It is the end of September     I feel the emptiness of the memories I forgot    but it's hardly a war     the heat is merely that of a kitchen    and I am fifteen and waiting   to transform ingredients into happiness     to make meaning with sweet triumph    I imagine my throne made with spoonsful of sugar   mean to spin jalebis airy as as asemic wishes     instead what I've made   clings to me like tears    my dad tells me    it's wonderful, it's wonderful     it really is wonderful, he says     but jalebis are proud as royal signatures      and what I have in the pan are droppings of batter     dad's hand lifts my chin   his other hand sketches in the air   name your dish after you make it, he tells me    he peers at the pan again    don't you see?    what you've made are the best "jalebi balls" I've ever seen    this is truly the best cooking advice        I will ever be given    to say what a thing is after it is done   the best writing advice        the best advice really
_________
Note: The quote is from RPT MC-60 00.27 8 by Tan Lin a poem about Wiley Dufresne's restaurant WD-50. We ate there once maybe 20 years ago? It seemed like a very New York thing to do at the time. (We used to go to fancy restaurants for lunch because the menu tends to be less expensive at lunch than at dinner.)
Pic: Across the fence, our neighbor's woods. 
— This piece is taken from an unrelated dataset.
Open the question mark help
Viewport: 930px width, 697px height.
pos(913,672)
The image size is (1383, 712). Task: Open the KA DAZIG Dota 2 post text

Sunday, September 29, 2024

painfully random

Yesterday at the baby shower (which I keep thinking of as the "party" for some reason and which it kind of turned into, I guess) a Cage The Elephant song started playing on the speakers and it really took me back to their high-energy concert... wait... was that just earlier THIS MONTH?! 

Quick check--and yes, it was on the 10th. Anyway, I didn't do much today except water all my plants, clean, and make dinner. But by the end of lugging the vacuum around two floors, I noticed my ring finger seemed a bit stiff. It was still hurting at dinner, so Big A took a look.

He thought I should take my wedding ring off before it swelled up anymore. So I did. And it feels odd to be without it. I don't wear an engagement ring, and I don't take my wedding band off at work, at night, etc. (Neither does Big A, actually.) Or it would feel odd if my finger didn't hurt so much. I have no idea what might be going on. Am I allergic to vacuuming, maybe? Too old to vacuum?

Pic: Big A and me at the Cage the Elephant concert, glassily waiting for the auditorium to fill. We got there way too early and were stuck watching a country opening act whose name I've since forgotten. Except Big A called them "Winona Sugarbush" and that I do remember.

Welcoming a little bean!

The baby shower today was woodland-themed, so it was supposed to be outside in our unkempt backyard, but despite my most frantic monitoring of the weather app, the forecast continued to call for rain, so I had to move the party indoors. 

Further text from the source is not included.